Member of the National Assembly
- In office 14 May 2010 – 5 May 2014
- In office 15 May 2002 – 15 May 2006

Personal details
- Born: 22 January 1947 Szigetvár, Hungary
- Died: 19 October 2014 (aged 67) Szigetvár, Hungary
- Party: Fidesz (2005–2014)
- Other political affiliations: MDF (1989–2004)
- Children: Anett Cseperke
- Profession: teacher, politician

= Imre Pichler =

Hungarian politician (1947–2014)

Imre László Pichler (22 January 1947 – 20 October 2014) was a Hungarian teacher and politician, member of the National Assembly (MP) for Szigetvár (Baranya County Constituency VII) from 2002 to 2006 and from 2010 to 2014.

==Biography==
He finished Zrínyi Miklós Secondary School at Szigetvár in 1965. He graduated from the Teacher Training College of Pécs in 1973. He took up employment in Dencsháza as a primary school teacher of biology and PE in 1973, then spent two years in Primary School No. 1 of Szigetvár. He was a PE teacher in the No. 509. (later renamed as Török Bálint) Vocational and Secondary Technical Institute of Szigetvár from 1976. Parallel to his job he graduated from the Physical Education College of Budapest in 1983, after two years of studies. He was elected headmaster of the Vocational and Secondary Technical Institute in 1993. He was the chief manager of two institutions that merged, the Zrínyi Miklós Secondary School and the Vocational and Secondary Technical Institute and Hostel, from 2000. He obtained qualification as a public education manager from Janus Pannonius University of Pécs in 2000. He had been member of the Baranya County Association of Physical Education Teachers since 1985.
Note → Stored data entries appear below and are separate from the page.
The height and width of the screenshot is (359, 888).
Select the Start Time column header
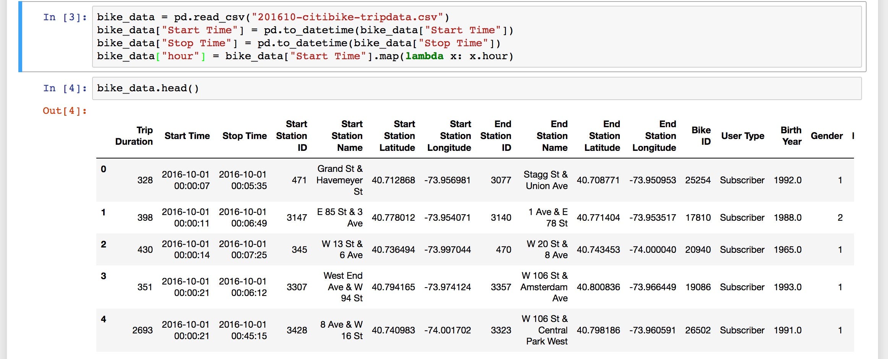[187, 136]
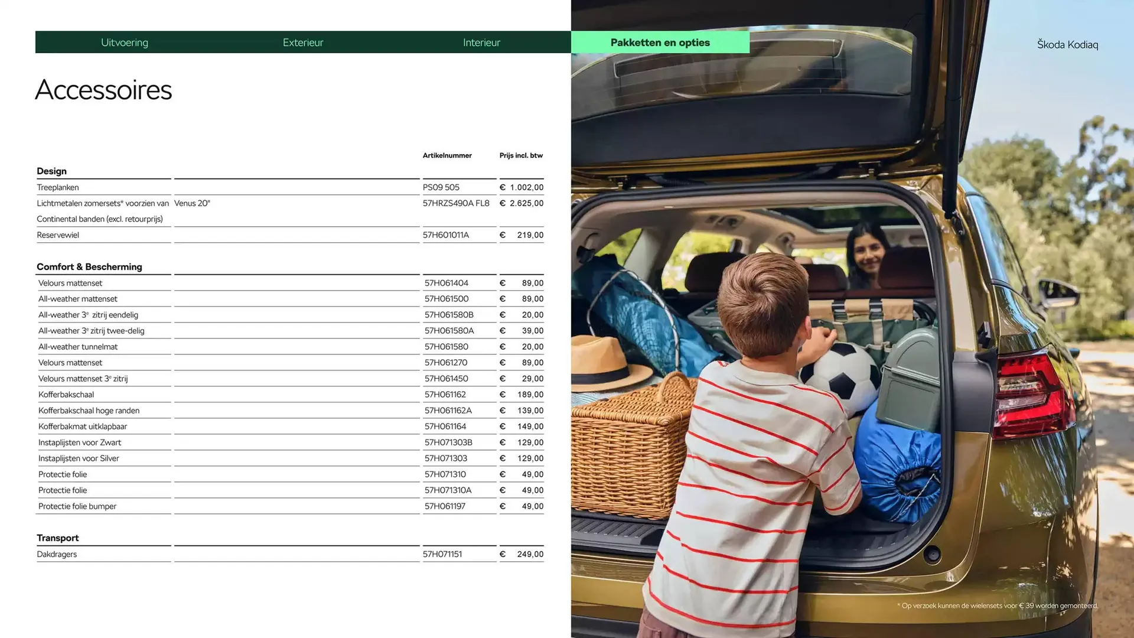Click the Pakketten en opties tab
The height and width of the screenshot is (638, 1134).
(660, 43)
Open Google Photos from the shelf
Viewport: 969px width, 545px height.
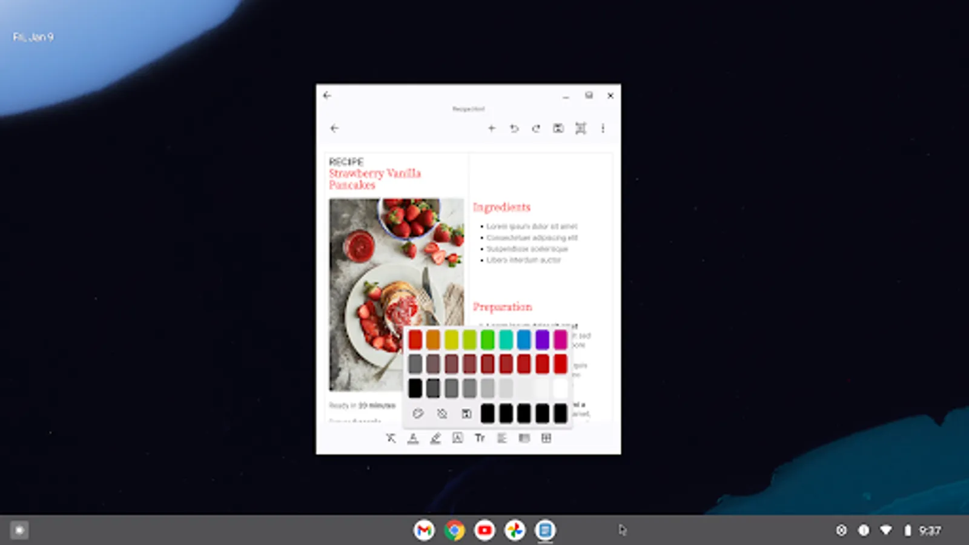click(514, 530)
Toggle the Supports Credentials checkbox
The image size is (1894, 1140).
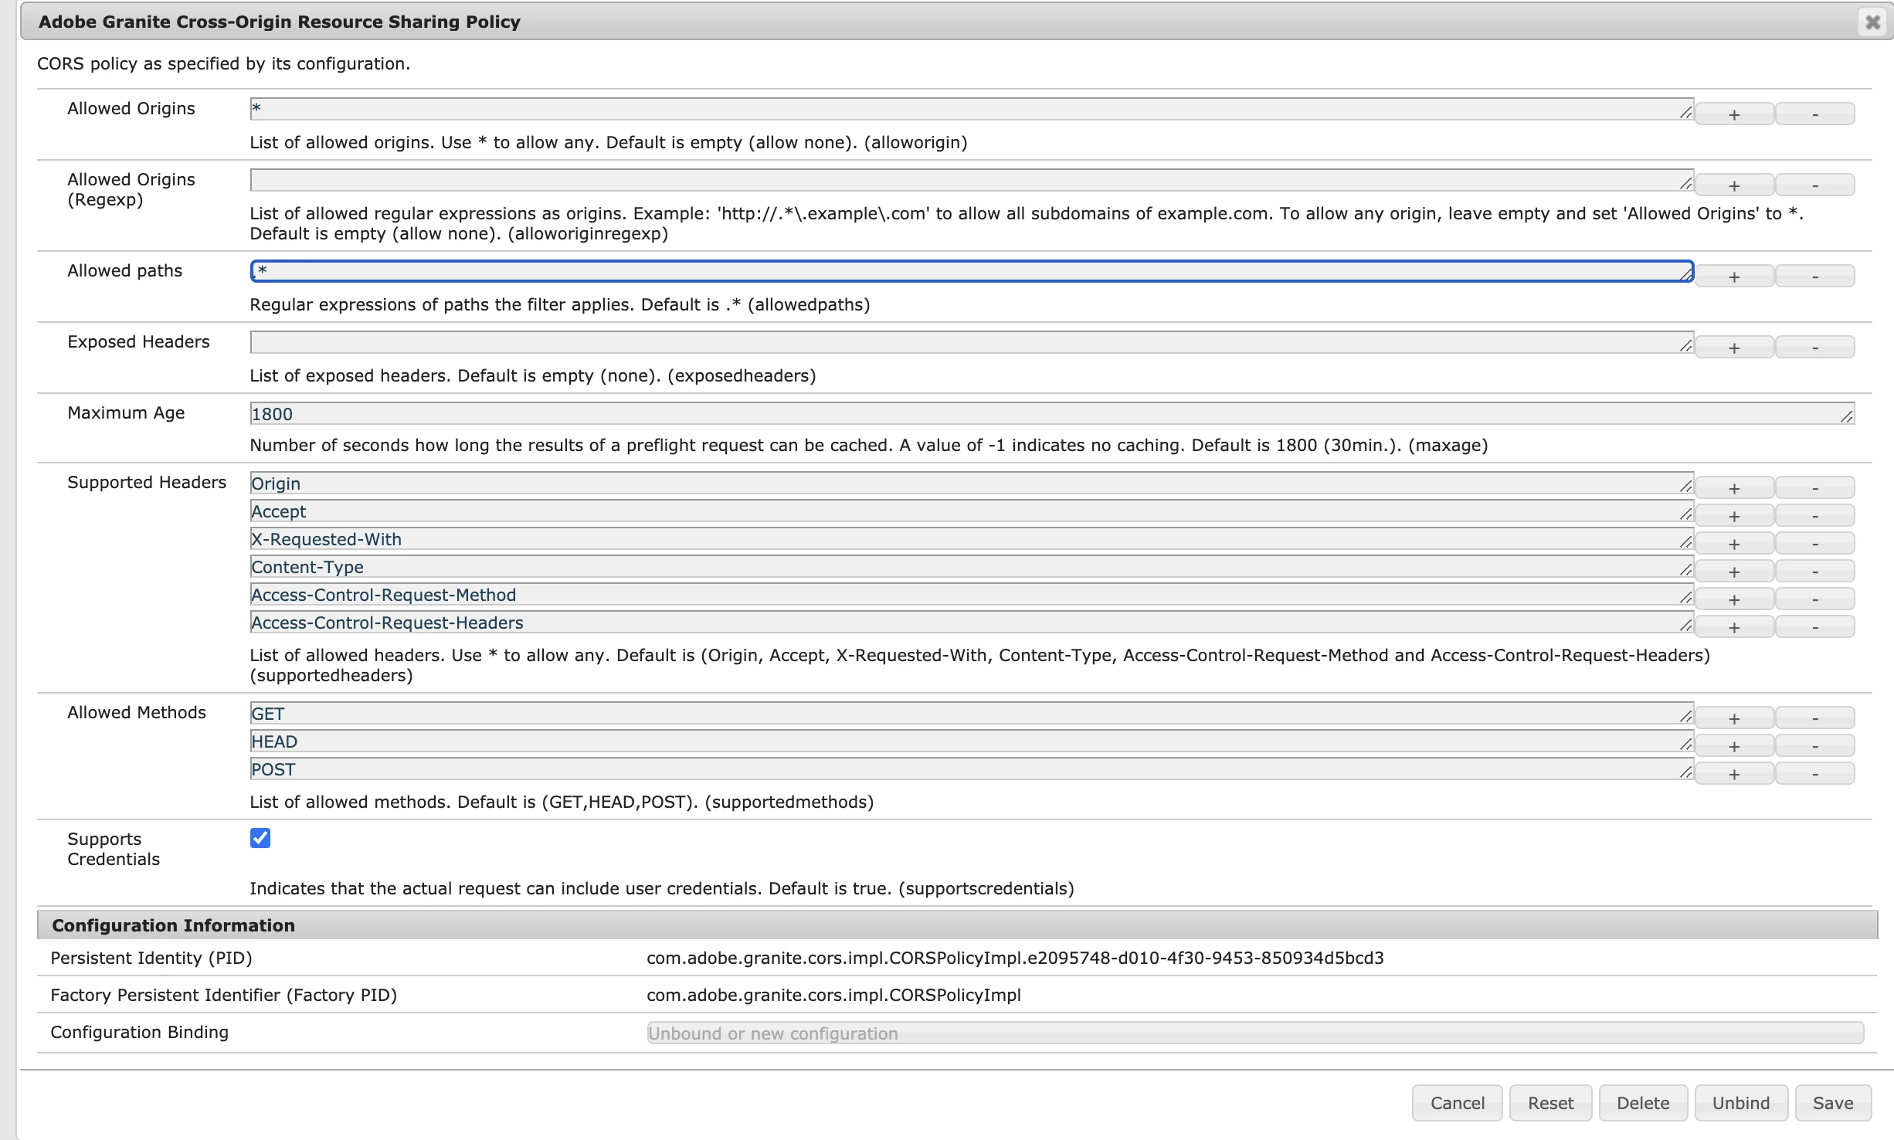coord(260,838)
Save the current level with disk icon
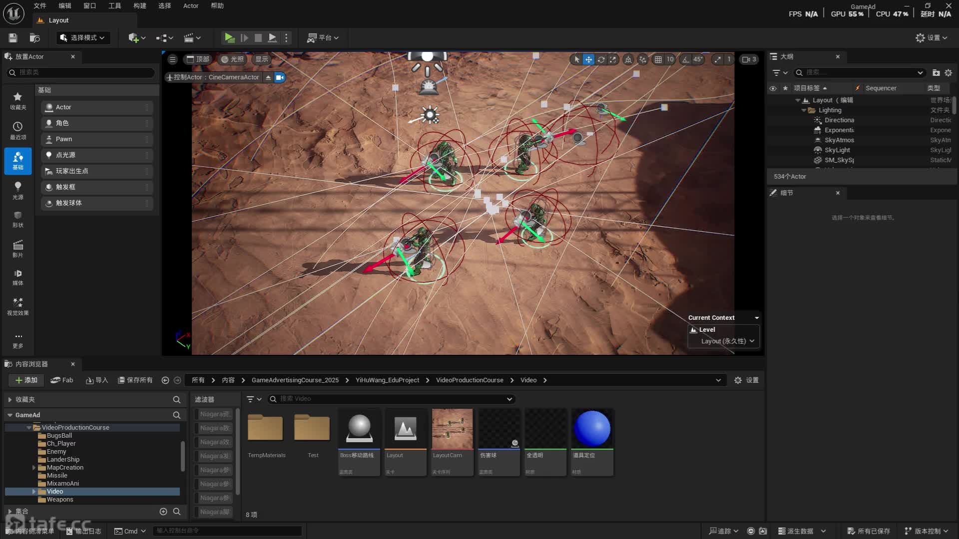 (x=13, y=37)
He joined the Szigetvár branch of the Hungarian Democratic Forum (MDF) in 1989. In the local elections of September–October 1990 he was elected into the General Assembly of Szigetvár as an individual candidate. He was active as a member of the Education and Sport Committee. He was a local individual representative from December 1994 to October 1998, and member of the sport committee. During the 2002 parliamentary election he was elected individual MP, representing Szigetvár (Constituency VII, Baranya County). He had been on the Education and Science Committee between May 15, 2002, and May 15, 2006. He also worked in the Committee on Social and Family Affairs until December 20, 2004. He was elected to the assembly of Szigetvár on 20 October 2002. On 21 June 2004, shortly after the European Parliament election, he joined the Lakitelek Working Group established at the time, led by Sándor Lezsák. This group, among them Pichler left the MDF parliamentary group on November 8, 2004. He became an independent MP until May 15, 2005, when joined the Fidesz parliamentary group.

Pichler was an individual MP candidate for Szigetvár in the 2006 parliamentary election, however lost to József Paizs, the Mayor of Szigetvár. Four years later, he was elected to the National Assembly for a second term as member of the Fidesz. He served in the Committee on Education, Science and Research between May 14, 2010, and December 31, 2012.

==Personal life==
He was married and had two daughters, Anett and Cseperke.

==Death==
He died in accident on 19 October 2014 at the age of 67.